Certificati di deposito: cosa sono e come funzionano
I certificati di deposito sono strumenti finanziari emessi dalle banche e funzionano essenzialmente come un deposito a termine. Ne esistono diverse tipologie: a tasso fisso, variabile o con premio finale.
Un certificato di deposito permette di depositare una somma di denaro per un periodo di tempo specifico, e in cambio di ricevere un determinato tasso di interesse. I certificati di deposito hanno una durata prefissata, chiamata “termine”, che può variare da pochi mesi fino a diversi anni. Alla scadenza si riceve il deposito iniziale più gli interessi maturati.
Fra un certificato di deposito e un normale conto deposito esistono poche differenze di funzionamento ed è proprio per questo che il secondo in tempi recenti ha preso piede sulla scia di campagne pubblicitarie di ampia diffusione. Attualmente sono davvero molto poche le banche che continuano a proporlo.

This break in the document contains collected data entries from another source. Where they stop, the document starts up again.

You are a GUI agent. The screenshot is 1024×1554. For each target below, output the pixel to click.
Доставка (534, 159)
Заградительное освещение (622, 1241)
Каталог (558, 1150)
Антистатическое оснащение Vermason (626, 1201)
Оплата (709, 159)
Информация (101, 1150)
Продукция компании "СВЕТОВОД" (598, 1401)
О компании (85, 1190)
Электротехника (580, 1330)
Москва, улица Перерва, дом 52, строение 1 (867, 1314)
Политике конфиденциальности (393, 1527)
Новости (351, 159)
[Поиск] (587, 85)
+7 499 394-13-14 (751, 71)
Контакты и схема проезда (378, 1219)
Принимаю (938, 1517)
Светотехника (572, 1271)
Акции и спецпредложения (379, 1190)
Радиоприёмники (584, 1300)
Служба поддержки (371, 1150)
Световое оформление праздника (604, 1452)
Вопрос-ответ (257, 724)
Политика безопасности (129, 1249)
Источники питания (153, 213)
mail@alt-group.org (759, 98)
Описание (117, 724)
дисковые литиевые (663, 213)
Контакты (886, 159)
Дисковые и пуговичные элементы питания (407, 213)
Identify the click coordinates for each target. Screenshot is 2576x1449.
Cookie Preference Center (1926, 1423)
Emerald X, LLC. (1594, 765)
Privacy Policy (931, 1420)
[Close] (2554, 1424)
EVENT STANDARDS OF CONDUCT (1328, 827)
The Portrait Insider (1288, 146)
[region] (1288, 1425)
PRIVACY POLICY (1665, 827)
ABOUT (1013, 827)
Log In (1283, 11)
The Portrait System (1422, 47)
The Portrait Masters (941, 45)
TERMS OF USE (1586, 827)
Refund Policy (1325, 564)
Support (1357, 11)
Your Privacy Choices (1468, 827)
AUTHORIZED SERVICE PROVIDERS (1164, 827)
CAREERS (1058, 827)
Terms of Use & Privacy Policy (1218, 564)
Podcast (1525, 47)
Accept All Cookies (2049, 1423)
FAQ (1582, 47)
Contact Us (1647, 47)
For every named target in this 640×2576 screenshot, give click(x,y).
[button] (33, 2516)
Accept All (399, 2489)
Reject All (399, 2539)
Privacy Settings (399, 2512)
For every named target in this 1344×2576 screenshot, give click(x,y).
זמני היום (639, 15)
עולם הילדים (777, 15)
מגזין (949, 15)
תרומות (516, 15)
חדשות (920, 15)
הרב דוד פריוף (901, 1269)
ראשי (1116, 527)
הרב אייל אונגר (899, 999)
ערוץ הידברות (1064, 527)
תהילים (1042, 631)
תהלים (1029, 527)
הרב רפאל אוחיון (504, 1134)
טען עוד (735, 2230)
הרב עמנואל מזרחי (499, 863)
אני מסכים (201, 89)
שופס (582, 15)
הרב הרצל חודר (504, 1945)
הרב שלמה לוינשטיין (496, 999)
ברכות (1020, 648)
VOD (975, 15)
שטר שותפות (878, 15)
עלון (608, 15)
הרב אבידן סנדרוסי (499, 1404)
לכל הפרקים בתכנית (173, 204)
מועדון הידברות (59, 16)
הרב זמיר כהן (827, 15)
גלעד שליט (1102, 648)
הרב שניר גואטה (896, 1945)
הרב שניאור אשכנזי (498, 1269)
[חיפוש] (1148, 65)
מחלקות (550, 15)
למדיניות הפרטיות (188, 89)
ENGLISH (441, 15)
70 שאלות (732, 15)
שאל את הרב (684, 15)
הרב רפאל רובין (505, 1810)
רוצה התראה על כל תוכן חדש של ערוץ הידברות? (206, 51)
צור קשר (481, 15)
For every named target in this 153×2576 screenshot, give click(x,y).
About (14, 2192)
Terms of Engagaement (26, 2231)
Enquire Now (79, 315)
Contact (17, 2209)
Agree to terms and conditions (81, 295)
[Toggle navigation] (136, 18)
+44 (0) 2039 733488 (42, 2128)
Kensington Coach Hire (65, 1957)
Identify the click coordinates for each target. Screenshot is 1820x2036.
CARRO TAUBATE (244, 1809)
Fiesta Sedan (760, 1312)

La differenza sul piano teorico tra i due strumenti si riferisce alla possibilità o meno di ritirare la liquidità prima della scadenza. Il Certificato di Deposito non offre la possibilità di effettuare lo svincolo totale o parziale dell’importo versato prima del termine. Il conto deposito oggi invece è liquidabile in ogni momento: è possibile estinguerlo anticipatamente pagando una penale che non può, in nessun caso, superare l’importo degli interessi riconosciuti. In questo modo, il capitale investito è garantito anche in caso di svincolo anticipato delle somme.
I certificati di deposito e i conti deposito sono tipologie di prodotti a basso rischio grazie alla garanzia fino a 100.000 euro offerta dal Fondo Interbancario di Tutela dei Depositi. Sul tasso lordo si applica su entrambi una ritenuta fiscale pari al 26%.
Certificates, largo alla “diversificazione”
Nel mondo della finanza i certificati a cui ci si riferisce parlando di investment “certificates” sono strumenti molto sofisticati, ideati per cogliere sui mercati opportunità di investimento specifiche.
Tecnicamente sono “derivati cartolarizzati”, ovvero una combinazione di contratti finanziari incorporati in un titolo, emessi generalmente da banche d’investimento per offrire strumenti flessibili, in grado di intercettare situazioni che possono generare un rendimento in un contesto di mercati molti dinamici.
Sono negoziabili come un titolo azionario e obbligazionario ( in Italia i mercati principali sono SeDeX e EuroTLX), e possono essere indicizzati rispetto a varie tipologie di sottostanti: indici o titoli azionari, valute, commodities, etc.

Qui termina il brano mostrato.